La direction de la BN a fourni une première estimation, à confirmer, de 10 000 à 12 000 ouvrages. La FSU de son côté, interrogée par le site ActuaLitté, déclarait d’abord « table[r] plutôt sur 80 à 120 000 livres. » Mais je constate que cette information a été retirée du site Actualitté, probablement jugée à la réflexion trop pessimiste. On ne peut évidemment qu’espérer un bilan moins lourd que prévu, même si l’estimation basse de la direction reflète déjà une véritable catastrophe.

Ajoutons que toutes les microformes (films et microfiches) du département sont également incommunicables.

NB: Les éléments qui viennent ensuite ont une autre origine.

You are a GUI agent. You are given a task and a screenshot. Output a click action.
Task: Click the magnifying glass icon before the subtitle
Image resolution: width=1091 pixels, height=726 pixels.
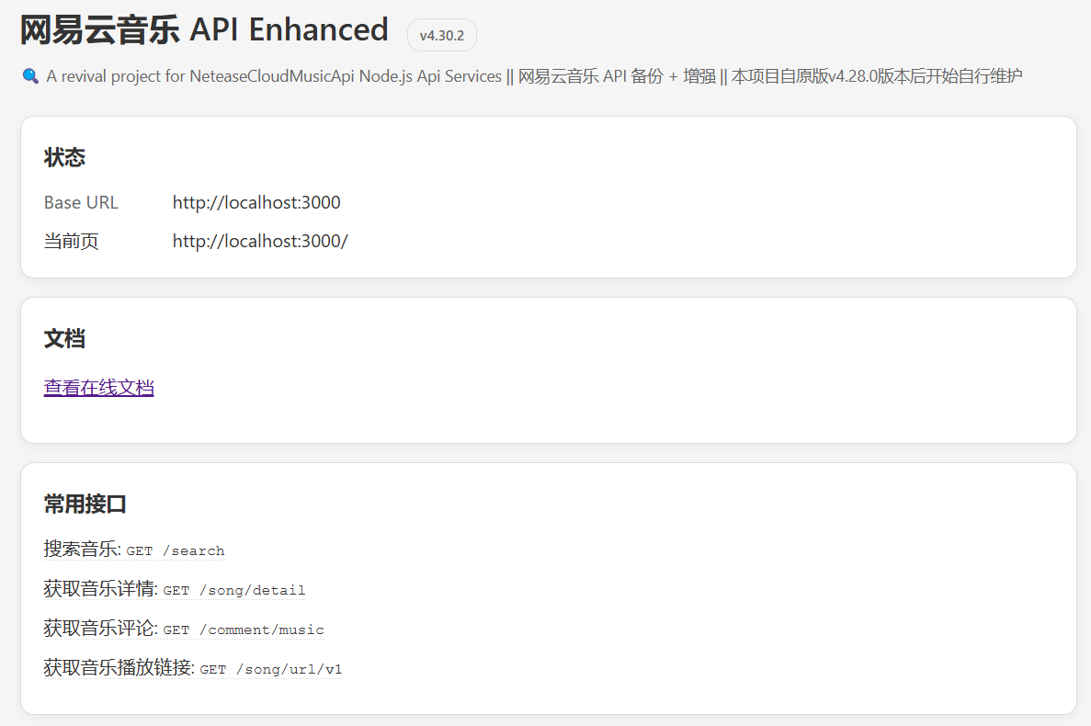29,76
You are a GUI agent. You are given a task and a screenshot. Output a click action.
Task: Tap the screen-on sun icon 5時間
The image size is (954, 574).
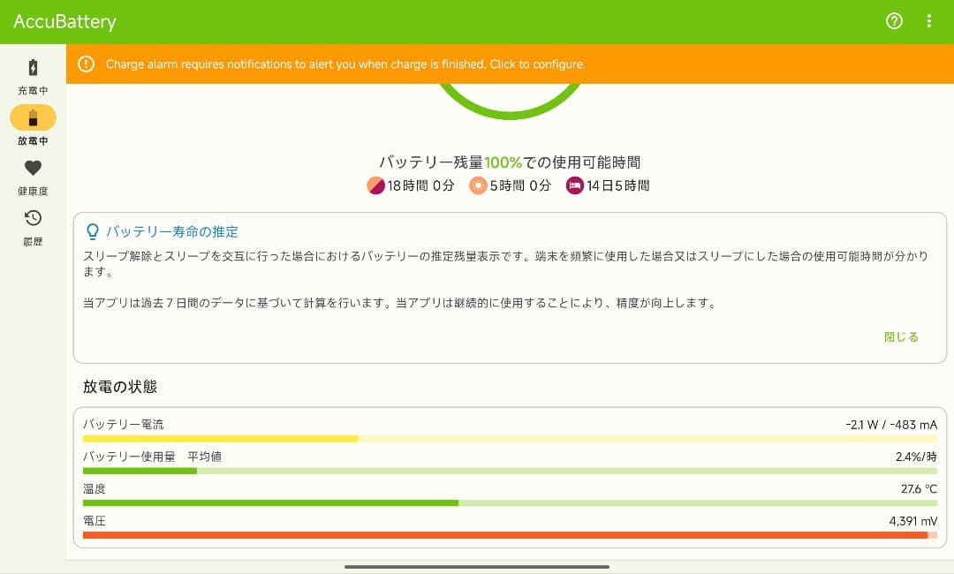click(x=478, y=185)
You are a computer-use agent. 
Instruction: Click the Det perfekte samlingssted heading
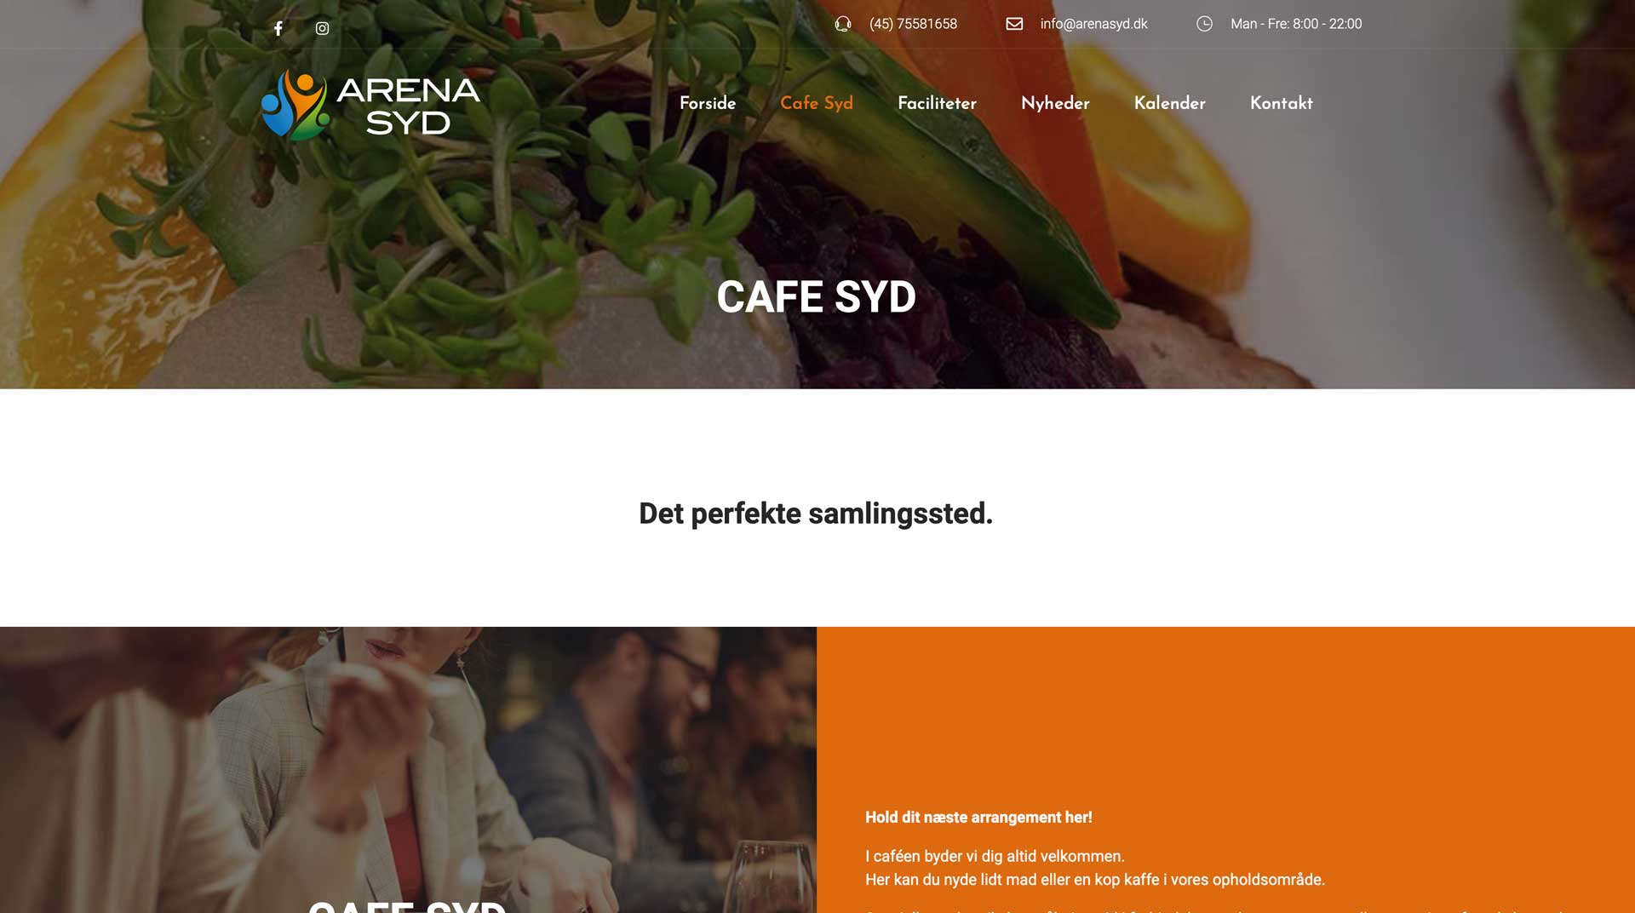(x=816, y=514)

 On peut consulter la liste des cotes concernées sur la page d’accueil de la BN.

La FSU communique :

Cette nouvelle inondation survient dans un contexte particulier où la Bibliothèque nationale de France, privée d’une partie croissante de la subvention qu’elle reçoit du Ministère de la Culture, est contrainte par Madame FILIPPETTI à la récession de l’effectif et des moyens dont elle dispose, et délibérément livrée aux intérêts privés. Compte-tenu de la gravité de la situation et de l’atteinte exceptionnelle à l’intégrité du patrimoine national résultant de l’inondation, la FSU s’adressera rapidement au Président RACINE et au ministère de la Culture pour demander qu’une enquête administrative soit diligentée.

Ajout du 16 janvier : De son côté la CGT de la BN insiste dans un texte que l’on peut lire intégralement ici, le malaise d’une direction «fébrile» et peu encline à la transparence :

Une direction fébrile : la direction de l’établissement ne brille pas par la transparence des informations qu’elle délivre sur le sujet.
Celle-ci, prise de court par l’importance du sinistre, minimise les dégâts en délivrant des informations en deçà de la réalité et en imposant le silence à tout agent qui communiquerait sur ce sujet via les réseaux sociaux.
Selon les chiffres donnés au CHSCT exceptionnel du mardi 14 janvier 2013, la canalisation en PVC qui s’est rompue a déversé 25 m3 sur quatre niveaux de magasins dont il a fallu extraire 840 mètres linéaires de collections ce qui correspondrait à plus de 35 000 ouvrages. Dès lors, on peut s’interroger sur le chiffre de 10 000 ouvrages détériorés avancé par la direction.